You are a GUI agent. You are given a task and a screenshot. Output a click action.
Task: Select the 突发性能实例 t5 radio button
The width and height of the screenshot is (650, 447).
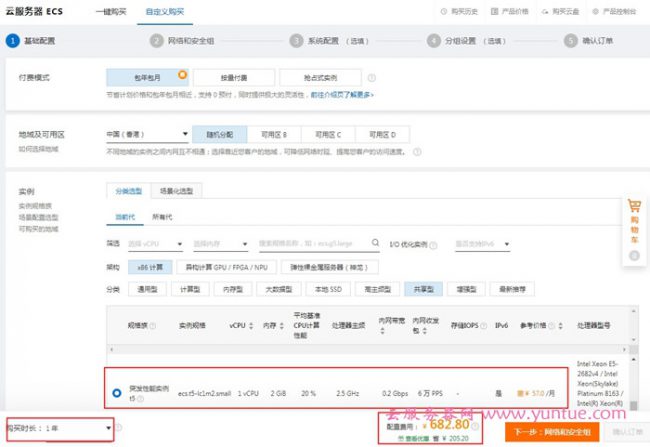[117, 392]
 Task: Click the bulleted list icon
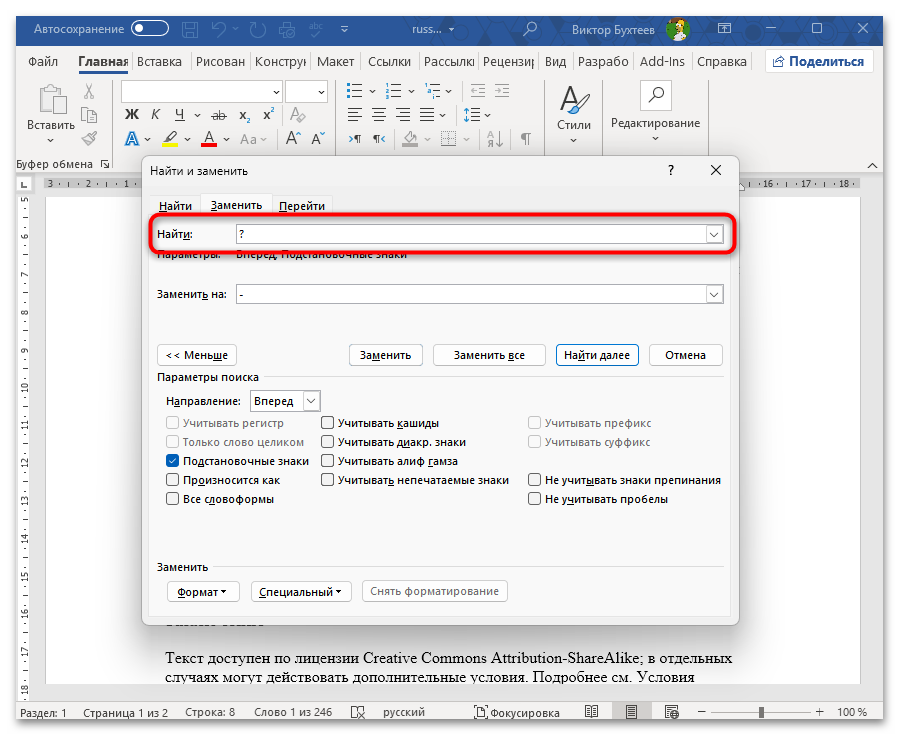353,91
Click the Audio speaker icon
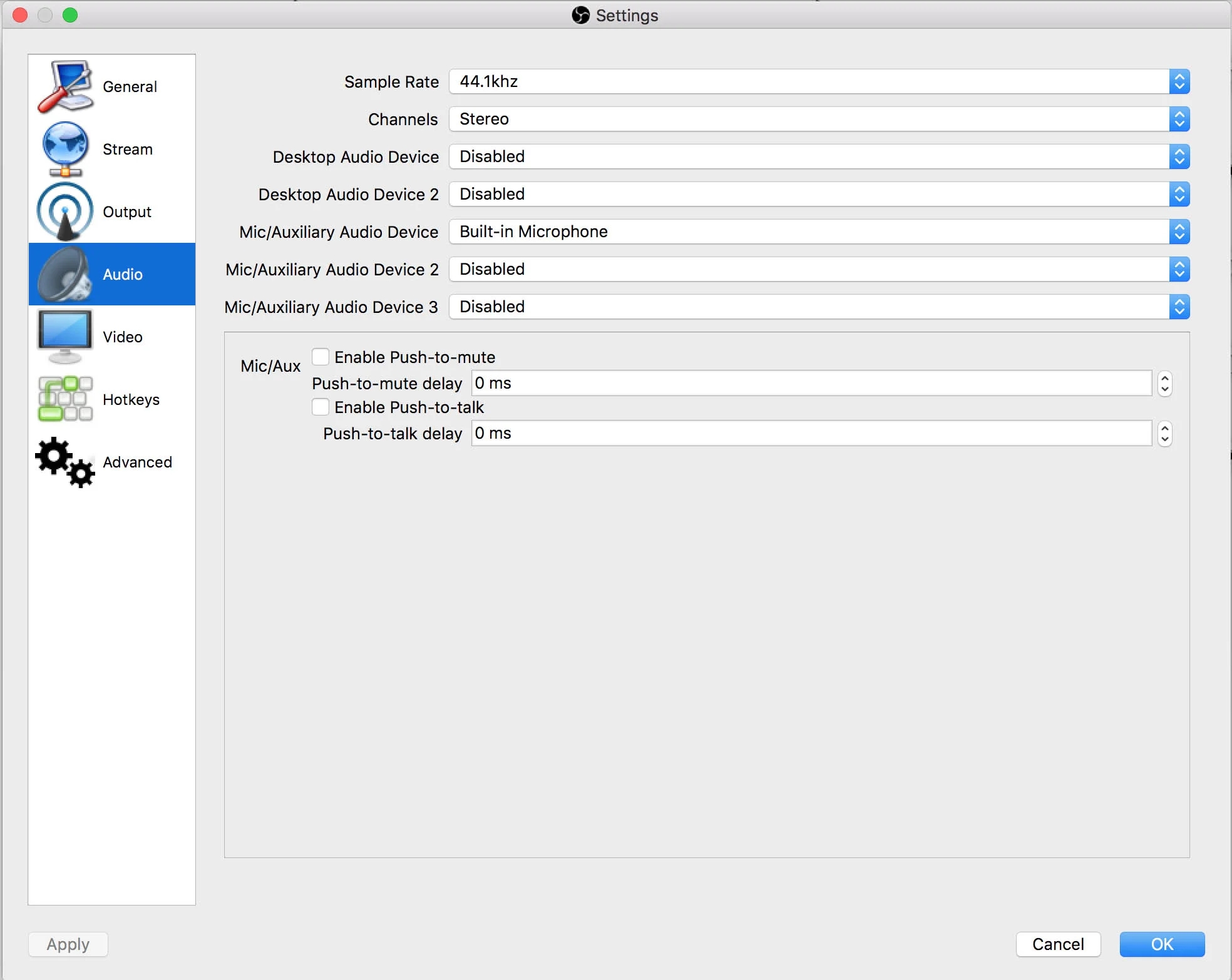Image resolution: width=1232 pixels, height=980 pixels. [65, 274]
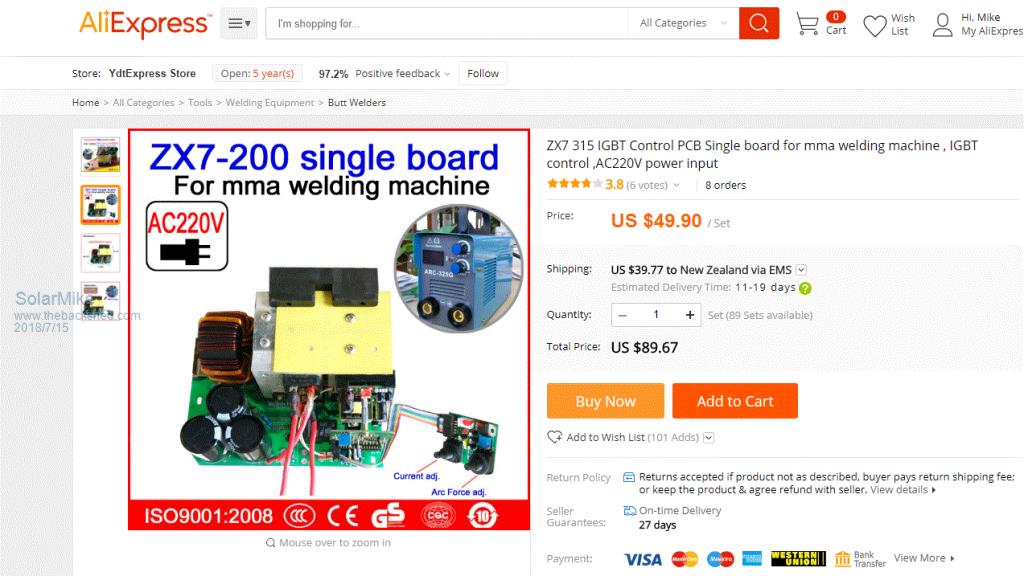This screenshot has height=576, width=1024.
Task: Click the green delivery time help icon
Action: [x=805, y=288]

==========

— Job —
Reproduce every line of the items above word for word, omitting the pictures.

— Complete response —
You are a GUI agent. You are given a task and a screenshot. Output a click action.
Task: Select the 突发性能实例 t5 radio button
The width and height of the screenshot is (650, 447).
[117, 392]
 Task: Click the bulleted list icon
353,91
Click the Audio speaker icon
Image resolution: width=1232 pixels, height=980 pixels. [65, 274]
This screenshot has height=576, width=1024.
Task: Click the green delivery time help icon
Action: [x=805, y=288]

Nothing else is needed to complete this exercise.